[start of Records shown]

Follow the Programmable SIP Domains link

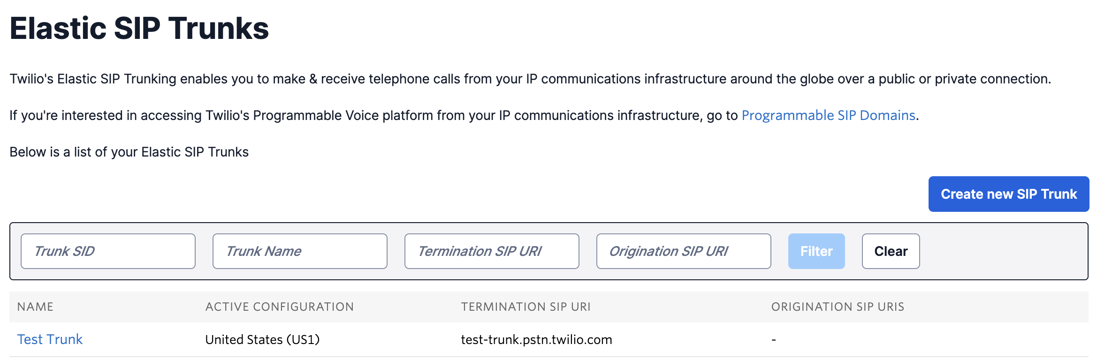coord(828,115)
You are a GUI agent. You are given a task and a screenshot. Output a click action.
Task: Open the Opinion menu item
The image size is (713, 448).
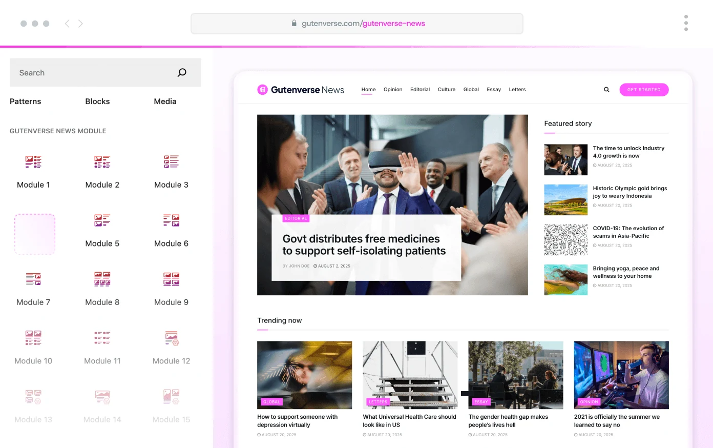[393, 90]
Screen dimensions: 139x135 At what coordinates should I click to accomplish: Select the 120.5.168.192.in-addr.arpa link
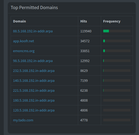click(34, 110)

[end of Records shown]

Description of the task:
Lay out all of the items above as a two-column CSV with the headers "prompt" and "target", one row per item. Put each item's text and its answer in their own quoted fields, replace line breaks with spaces, and omit the pictures.

Answer:
prompt,target
"Follow the Programmable SIP Domains link","coord(828,115)"
"You are a GUI agent. You are given a task and a screenshot. Output a click action. Task: Open the Opinion menu item The image size is (713, 448).","[393, 90]"
"Screen dimensions: 139x135 At what coordinates should I click to accomplish: Select the 120.5.168.192.in-addr.arpa link","click(34, 110)"